**WHAT YOU HAVE TO DO**
Of the lines below, write out exactly those from the line with "Task: Select the red MA(10) indicator label" through the line with "Viewport: 1232px width, 980px height.", both included, and skip the rest.

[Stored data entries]
━━━━━━━━

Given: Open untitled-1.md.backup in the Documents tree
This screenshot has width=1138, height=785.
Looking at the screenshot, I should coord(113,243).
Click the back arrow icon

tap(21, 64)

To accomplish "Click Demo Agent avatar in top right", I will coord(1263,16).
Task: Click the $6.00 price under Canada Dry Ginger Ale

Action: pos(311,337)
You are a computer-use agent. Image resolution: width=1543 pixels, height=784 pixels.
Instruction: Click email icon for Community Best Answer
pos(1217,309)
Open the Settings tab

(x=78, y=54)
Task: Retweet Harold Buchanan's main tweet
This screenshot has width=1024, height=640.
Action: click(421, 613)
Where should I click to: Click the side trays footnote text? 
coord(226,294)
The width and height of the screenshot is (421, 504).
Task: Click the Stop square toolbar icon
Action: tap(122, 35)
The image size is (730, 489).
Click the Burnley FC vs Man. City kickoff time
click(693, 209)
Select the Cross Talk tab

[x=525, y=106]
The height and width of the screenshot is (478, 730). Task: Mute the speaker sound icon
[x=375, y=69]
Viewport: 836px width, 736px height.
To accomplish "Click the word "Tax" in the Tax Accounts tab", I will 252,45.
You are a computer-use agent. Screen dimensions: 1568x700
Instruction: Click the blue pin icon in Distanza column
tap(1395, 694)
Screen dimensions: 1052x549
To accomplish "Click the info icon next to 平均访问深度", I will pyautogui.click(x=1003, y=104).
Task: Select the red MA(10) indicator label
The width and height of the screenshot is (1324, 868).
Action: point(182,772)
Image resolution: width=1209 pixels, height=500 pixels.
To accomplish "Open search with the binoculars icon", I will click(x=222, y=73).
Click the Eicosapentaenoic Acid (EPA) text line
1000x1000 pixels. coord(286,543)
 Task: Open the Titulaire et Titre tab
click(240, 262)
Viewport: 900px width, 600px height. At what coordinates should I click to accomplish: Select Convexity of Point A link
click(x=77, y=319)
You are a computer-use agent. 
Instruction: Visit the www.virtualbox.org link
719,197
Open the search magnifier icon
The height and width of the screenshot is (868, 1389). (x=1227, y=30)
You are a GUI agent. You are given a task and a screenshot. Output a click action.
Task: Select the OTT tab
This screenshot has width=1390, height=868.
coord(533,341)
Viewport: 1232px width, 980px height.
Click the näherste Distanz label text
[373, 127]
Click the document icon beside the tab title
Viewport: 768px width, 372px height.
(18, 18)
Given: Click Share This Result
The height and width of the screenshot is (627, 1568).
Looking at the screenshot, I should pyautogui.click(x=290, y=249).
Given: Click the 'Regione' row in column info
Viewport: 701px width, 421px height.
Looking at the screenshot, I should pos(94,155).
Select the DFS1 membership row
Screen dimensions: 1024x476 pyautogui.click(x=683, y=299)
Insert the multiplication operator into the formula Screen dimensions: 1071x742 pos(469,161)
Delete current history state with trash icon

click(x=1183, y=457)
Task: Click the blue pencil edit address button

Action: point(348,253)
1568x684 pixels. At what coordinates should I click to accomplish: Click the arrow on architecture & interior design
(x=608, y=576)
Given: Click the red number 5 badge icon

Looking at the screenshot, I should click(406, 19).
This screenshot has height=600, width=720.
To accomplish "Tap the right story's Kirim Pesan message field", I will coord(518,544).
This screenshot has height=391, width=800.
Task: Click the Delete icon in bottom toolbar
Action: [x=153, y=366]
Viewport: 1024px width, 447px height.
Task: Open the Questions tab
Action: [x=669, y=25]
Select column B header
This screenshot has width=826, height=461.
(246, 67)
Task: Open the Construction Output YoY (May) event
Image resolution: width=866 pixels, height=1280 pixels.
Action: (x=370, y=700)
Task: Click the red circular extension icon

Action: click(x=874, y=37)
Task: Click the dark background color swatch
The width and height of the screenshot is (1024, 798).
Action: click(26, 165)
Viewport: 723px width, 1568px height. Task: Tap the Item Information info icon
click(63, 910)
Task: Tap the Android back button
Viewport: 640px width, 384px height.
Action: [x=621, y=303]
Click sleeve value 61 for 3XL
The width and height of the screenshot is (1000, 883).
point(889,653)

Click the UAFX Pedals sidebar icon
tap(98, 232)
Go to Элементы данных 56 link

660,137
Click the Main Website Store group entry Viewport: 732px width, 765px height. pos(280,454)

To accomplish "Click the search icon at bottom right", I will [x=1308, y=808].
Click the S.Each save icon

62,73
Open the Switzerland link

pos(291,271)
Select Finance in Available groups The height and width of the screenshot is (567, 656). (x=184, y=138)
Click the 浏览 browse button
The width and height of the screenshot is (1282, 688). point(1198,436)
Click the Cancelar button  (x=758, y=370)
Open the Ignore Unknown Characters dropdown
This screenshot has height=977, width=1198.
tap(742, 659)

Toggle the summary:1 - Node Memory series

━━━━━━━━

**RESULT OF THE EXERCISE**
Task: Select the red MA(10) indicator label
The width and height of the screenshot is (1324, 868).
Action: point(182,772)
Image resolution: width=1209 pixels, height=500 pixels.
To accomplish "Open search with the binoculars icon", I will click(x=222, y=73).
Click the Eicosapentaenoic Acid (EPA) text line
1000x1000 pixels. coord(286,543)
 Task: Open the Titulaire et Titre tab
click(240, 262)
Viewport: 900px width, 600px height. At what coordinates should I click to accomplish: Select Convexity of Point A link
click(x=77, y=319)
You are a computer-use agent. 
Instruction: Visit the www.virtualbox.org link
719,197
Open the search magnifier icon
The height and width of the screenshot is (868, 1389). (x=1227, y=30)
You are a GUI agent. You are given a task and a screenshot. Output a click action.
Task: Select the OTT tab
This screenshot has width=1390, height=868.
coord(533,341)
Viewport: 1232px width, 980px height.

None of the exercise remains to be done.